Non intendo in ogni caso crogiolarmi in un atteggiamento negativo. La letteratura - ecco dove volevo arrivare - non è qualcosa di arcaico che sopravvive e al quale dovrebbero sostituirsi logicamente le arti dell’ audiovisivo, e più di ogni altra cosa il cinema. È una strada complessa, difficile da percorrere, ma che io credo sia ancora più necessaria oggi che ai tempi di Byron o di Victor Hugo.
Due sono le motivazioni di questa esigenza:
prima di tutto la letteratura è fatta di linguaggio.

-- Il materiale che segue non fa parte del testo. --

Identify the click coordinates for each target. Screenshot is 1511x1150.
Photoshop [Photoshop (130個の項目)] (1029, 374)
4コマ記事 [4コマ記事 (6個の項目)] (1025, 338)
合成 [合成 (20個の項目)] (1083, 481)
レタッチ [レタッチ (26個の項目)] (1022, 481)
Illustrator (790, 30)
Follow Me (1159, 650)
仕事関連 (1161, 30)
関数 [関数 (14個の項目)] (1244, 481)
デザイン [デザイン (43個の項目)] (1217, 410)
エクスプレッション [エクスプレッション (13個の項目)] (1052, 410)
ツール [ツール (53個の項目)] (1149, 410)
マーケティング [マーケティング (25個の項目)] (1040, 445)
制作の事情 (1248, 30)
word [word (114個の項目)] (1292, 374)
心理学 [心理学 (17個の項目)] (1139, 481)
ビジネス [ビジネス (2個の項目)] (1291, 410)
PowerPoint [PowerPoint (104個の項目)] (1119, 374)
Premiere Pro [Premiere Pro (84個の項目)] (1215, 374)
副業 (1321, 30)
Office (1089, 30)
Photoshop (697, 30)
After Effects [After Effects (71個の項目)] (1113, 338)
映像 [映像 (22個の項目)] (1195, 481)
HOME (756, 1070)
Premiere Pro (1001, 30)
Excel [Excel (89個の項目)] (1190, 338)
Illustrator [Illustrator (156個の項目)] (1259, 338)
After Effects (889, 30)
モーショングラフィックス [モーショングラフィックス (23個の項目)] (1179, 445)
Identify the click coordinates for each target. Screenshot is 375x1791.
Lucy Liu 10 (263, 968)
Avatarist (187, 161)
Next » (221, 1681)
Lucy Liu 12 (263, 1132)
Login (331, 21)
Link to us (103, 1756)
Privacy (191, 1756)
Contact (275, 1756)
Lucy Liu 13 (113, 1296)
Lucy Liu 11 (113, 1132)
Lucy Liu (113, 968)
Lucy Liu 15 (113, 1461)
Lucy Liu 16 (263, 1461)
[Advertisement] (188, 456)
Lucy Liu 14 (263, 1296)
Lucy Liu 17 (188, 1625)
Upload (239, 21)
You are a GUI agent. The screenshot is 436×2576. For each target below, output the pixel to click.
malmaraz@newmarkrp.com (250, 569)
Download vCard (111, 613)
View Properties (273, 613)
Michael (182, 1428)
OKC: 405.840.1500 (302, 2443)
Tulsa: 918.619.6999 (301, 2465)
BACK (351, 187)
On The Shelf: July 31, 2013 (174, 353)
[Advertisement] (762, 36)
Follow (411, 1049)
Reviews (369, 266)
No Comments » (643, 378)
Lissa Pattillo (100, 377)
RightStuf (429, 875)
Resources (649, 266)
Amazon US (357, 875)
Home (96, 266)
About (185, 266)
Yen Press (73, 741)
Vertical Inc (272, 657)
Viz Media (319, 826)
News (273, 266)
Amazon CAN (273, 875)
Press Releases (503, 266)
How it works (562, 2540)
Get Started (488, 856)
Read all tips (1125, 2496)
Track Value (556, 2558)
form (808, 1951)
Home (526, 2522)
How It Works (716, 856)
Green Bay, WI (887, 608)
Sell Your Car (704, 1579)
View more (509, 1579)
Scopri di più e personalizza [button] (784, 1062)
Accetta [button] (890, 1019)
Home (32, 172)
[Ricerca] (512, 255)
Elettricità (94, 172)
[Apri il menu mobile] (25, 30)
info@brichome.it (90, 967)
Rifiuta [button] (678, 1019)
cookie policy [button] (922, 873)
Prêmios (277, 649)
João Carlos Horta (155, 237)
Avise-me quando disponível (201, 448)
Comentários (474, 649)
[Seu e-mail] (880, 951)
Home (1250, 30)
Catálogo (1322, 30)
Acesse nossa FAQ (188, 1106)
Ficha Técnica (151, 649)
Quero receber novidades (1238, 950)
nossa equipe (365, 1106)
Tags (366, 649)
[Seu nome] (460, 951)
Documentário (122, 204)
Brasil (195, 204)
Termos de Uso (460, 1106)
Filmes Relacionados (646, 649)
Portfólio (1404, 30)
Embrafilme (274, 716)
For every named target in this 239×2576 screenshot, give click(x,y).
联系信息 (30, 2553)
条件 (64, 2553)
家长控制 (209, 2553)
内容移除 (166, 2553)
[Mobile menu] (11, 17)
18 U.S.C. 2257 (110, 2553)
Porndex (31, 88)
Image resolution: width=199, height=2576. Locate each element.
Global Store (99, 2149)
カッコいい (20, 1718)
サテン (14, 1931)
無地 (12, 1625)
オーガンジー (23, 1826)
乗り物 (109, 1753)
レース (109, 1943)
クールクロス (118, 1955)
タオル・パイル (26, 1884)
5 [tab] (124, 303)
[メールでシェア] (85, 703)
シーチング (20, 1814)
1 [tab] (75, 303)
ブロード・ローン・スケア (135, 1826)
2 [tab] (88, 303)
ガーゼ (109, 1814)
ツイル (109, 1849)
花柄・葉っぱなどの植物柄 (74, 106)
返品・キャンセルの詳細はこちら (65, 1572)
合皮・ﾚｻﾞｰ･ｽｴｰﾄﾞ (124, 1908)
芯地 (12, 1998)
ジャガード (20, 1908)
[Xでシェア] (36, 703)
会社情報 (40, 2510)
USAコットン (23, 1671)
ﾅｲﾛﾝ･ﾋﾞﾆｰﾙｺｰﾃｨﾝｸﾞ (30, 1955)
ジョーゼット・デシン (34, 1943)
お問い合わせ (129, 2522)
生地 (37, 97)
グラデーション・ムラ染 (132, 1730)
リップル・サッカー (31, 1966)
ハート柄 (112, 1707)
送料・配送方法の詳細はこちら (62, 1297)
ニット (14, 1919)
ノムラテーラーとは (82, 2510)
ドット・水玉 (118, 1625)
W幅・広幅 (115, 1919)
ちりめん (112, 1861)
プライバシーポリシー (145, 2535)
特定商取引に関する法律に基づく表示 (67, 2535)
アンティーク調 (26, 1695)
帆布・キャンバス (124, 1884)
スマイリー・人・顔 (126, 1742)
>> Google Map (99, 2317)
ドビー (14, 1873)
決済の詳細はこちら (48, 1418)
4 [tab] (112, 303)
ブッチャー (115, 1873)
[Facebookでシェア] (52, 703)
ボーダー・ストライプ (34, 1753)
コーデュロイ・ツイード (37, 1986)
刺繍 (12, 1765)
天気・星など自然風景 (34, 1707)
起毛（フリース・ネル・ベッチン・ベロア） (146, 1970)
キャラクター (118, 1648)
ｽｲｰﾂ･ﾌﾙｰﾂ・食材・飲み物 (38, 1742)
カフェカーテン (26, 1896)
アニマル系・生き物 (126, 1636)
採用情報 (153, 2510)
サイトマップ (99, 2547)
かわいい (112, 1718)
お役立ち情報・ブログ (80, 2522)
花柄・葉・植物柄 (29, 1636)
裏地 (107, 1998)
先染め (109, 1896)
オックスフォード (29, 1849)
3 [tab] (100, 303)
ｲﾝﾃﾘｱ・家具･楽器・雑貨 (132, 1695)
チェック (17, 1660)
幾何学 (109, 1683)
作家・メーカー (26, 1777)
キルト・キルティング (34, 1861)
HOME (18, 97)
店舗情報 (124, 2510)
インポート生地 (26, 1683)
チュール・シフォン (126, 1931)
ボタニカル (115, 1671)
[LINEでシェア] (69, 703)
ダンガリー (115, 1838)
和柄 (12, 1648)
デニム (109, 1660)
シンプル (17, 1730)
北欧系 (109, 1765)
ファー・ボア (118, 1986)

È il suo significato primo: lettere, ovvero ciò che è scritto. In Francia la parola “romanzo” indica quegli scritti in prosa che utilizzavano per la prima volta dal Medio Evo la nuova lingua che tutti parlavano, la lingua romanza. La “novella” nasce anch’ essa da questa idea di novità. Più o meno nel medesimo periodo, in Francia si smise di adoperare la parola “rimeur” (”compositore di rime”), per parlare invece di poesia e di poeti - derivanti dal verbo greco poiein, creare. Lo scrittore, il poeta, il romanziere sono creatori. Ciò non significa che inventano la lingua, ma che la adoperano per creare bellezza, pensieri, immagini. Ecco perché di loro non si può fare a meno. Il linguaggio è l’ invenzione più straordinaria del genere umano, perché precede ogni cosa, rende partecipi tutti. Senza il linguaggio non ci sarebbero le scienze, non ci sarebbe la tecnica, non ci sarebbero leggi, non ci sarebbe l’ arte, non ci sarebbe l’ amore. Ma questa invenzione, senza l’ apporto di qualcuno che la trasmetta, diventa virtuale, teorica. Può diventare anemica, ridursi, sparire. Gli scrittori, in certa qual misura, ne sono i custodi. Quando scrivono i loro romanzi, i loro poemi, le loro opere per il teatro, fanno vivere il linguaggio. Non utilizzano le parole: al contrario, sono al servizio del linguaggio. Lo celebrano, lo affinano, lo trasformano, perché il linguaggio vive attraverso di loro, grazie a loro e accompagna le trasformazioni sociali o economiche della loro epoca.